Text provided:
I read a book earlier this year called "Half the Sky" by the renowned New York Times columnist Nicolas D. Kristof and his wife, Sheryl WuDunn which related the oppression of women and girls in the developing world. From sex slavery, female genital mutilation, rape, and various other horrid forms of oppression, Kristof and WuDunn give an eye-opening account of the injustices that are expelled on women in many developing countries.
If you haven't read this book, stop right now, go on Amazon and order it. I'm serious.
Kristof and WuDunn argue that half of the world's workers lie underutilized and the key to economic progress is the opportunity for women to enter the workforce, gain an education, and become equal, if not important, societal and political figures.
I'll give you a link so you can check out the movement yourself. Please take the time to introduce yourself to this subject. Education, in some ways, is our only weapon.
Speaking of horrible injustices done to oppressed women in developing countries, what about women in our own countries? Well, women in America and Canada have great opportunities and share basically the same status as men in these developed nations. Sexism is disappearing with the "values" of tolerance and feminism; and women, more or less, hold an equal place is Western society compared to men. I say more of less because many women are still paid less than men and are discriminated against in certain jobs and such. Also, society still views women as playing the housewife role and submitting to a life at home. However, this ideology has been continually disappearing with the rise of women in the workplace and in educational institutions.
Nevertheless, what would you say if I told you that there is sex trafficking in Canada? "Sex trafficking in Canada?" You would say, "why that's ridiculous. That only occurs in foreign, third world countries!" Well, you are right, sex trafficking does occur in developing countries. In fact, most of the estimated 800,000 people are women and CHILDREN being sex trafficked across international borders every year. Organzied crime rakes in about $12 billion dollars annually from the sale of humans to be sex slaves. Next to drugs and weapons, humans are the most trafficked commodity in the whole world.

[Pointing data for screenshots]
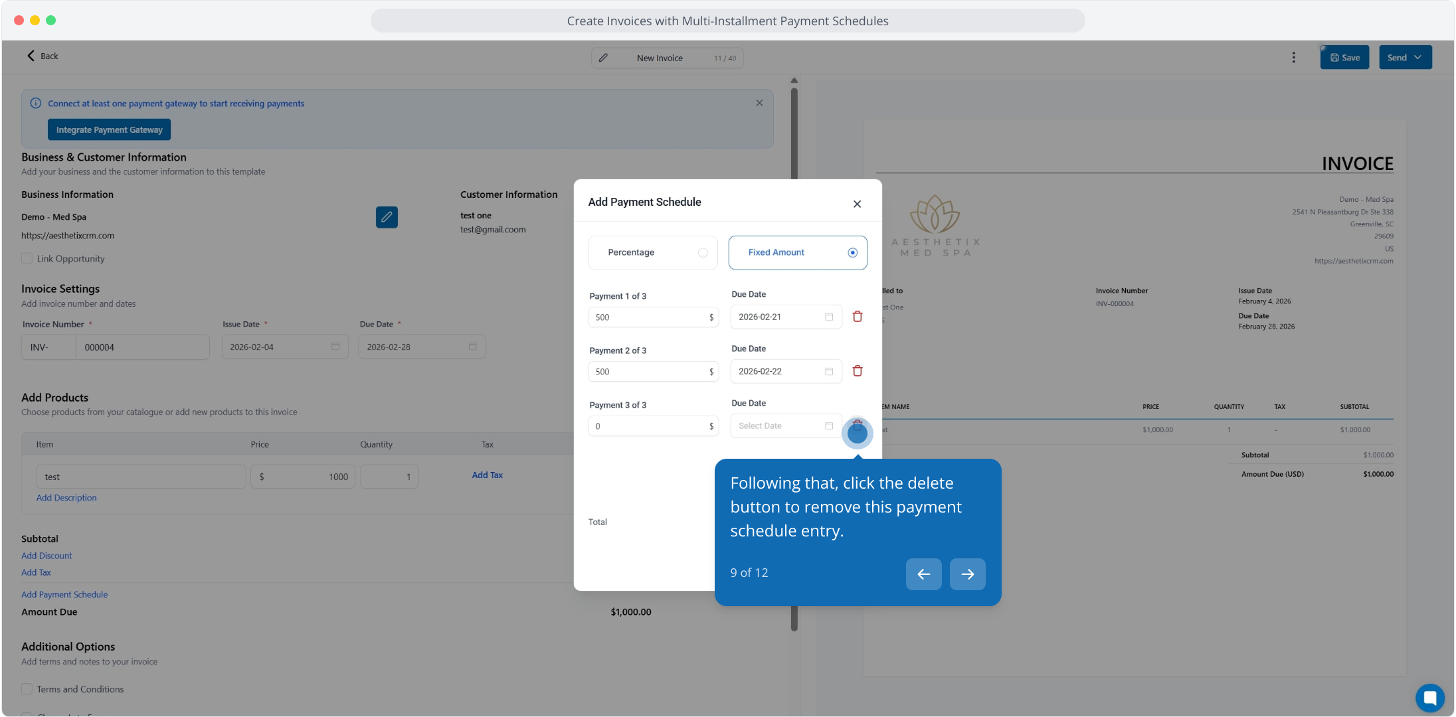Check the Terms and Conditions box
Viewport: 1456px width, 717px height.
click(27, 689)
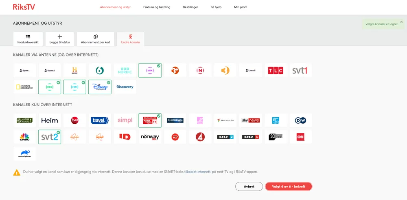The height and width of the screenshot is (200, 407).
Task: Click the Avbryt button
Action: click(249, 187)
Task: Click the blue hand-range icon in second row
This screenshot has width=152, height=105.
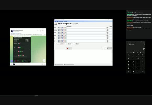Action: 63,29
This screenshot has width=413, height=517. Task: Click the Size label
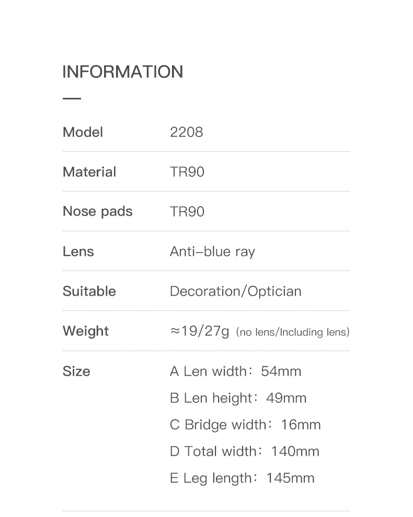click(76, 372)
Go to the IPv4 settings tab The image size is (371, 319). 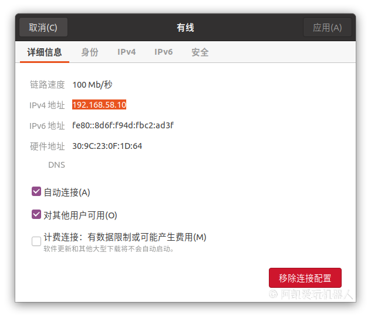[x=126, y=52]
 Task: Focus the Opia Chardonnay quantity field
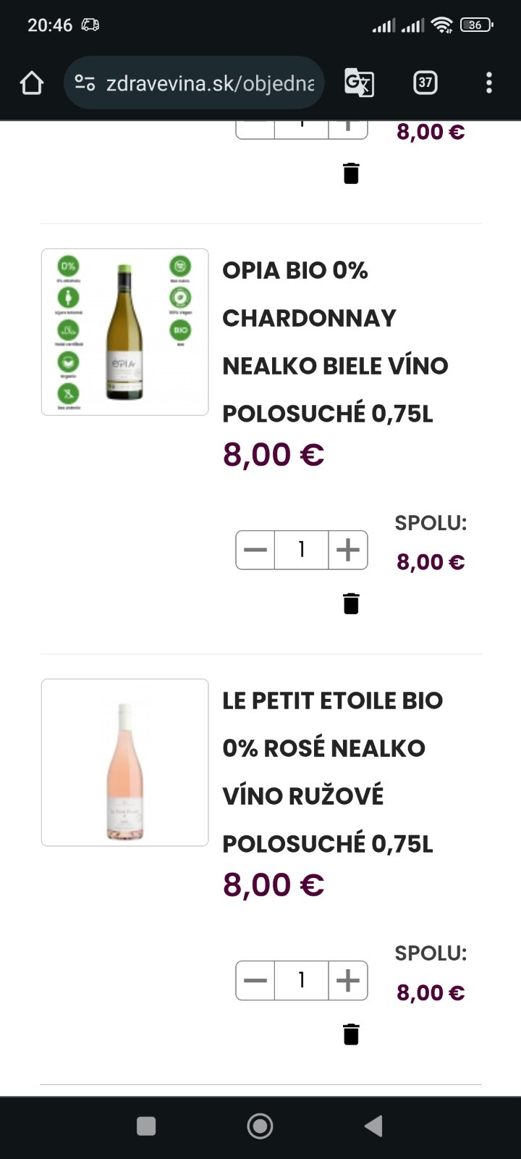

Exercises:
1) Answer these questions from the blog post about "Half the Sky":
(a) Who wrote "Half the Sky"?
(b) About how much does organized crime make each year from selling humans as sex slaves?
(c) What does the writer call "our only weapon"?
2) Write the next few paragraphs of the blog post about "Half the Sky" and sex trafficking, picking up after its final sentence.

Set of answers:
1)
(a) Nicolas D. Kristof and his wife, Sheryl WuDunn.
(b) About $12 billion.
(c) Education.

2)
However, what you would never guess is that an estimated 800 to 1,200 women and under-age girls are trafficked into Canada every year. These girls come to Canada because money has run out at home and they are promised a job as a Nanny or a waitress. The promises come from organized crime or pimps. When they arrive in Canada, their documents are taken away and they are told they must pay back their travel debt to their holders and are brought to places where they can make the money back "quickly". The girls are brought to strip clubs, massage parlours, exotic showrooms, or the street where they must "work" for a certain period every day and obtain a designated monetary amount. They are then shuttled back to a hotel, or living area, by the holders and brainwashed to believe that they are the criminals because they now have no documents (to stop them from going to the police). Every day that the girls do not make enough money, the deficit is added to their debt owed to the holders. The girls are beaten when they do not smile, gang-raped when they say no to sex, and are critically brainwashed until they just smile and laugh and go along with the whole thing, because they know what will happen if they don't. It makes me shudder when people rationalize prostitution because it is the woman's choice. What if they had no other choice? What if the woman isn't a prostitute, instead, she is being prostituted against her will? In fact, I view all prostitutes this way. No women happily agrees to become a prostitute. A prostitute is not listed under other career choices, such as lawyer, pilot, or teacher, for girls in elementary school. Prostitution is forced onto people because they have no other choice. Trafficked or not, women never want to choose to become a prostitute.
During the Vancouver Olympics, it is estimated that hundreds, if not thousands of girls were trafficked into the city to satisfy the needs of drunken "Johns". These women, and 16, 17... 14 year old girls, are forced to have sex to repay the debt they owe. How is this fact not publicly known? Why are prostitutes criminalized against, when it is the buyers of sex that should be put in jail? They are the ones raping these victims!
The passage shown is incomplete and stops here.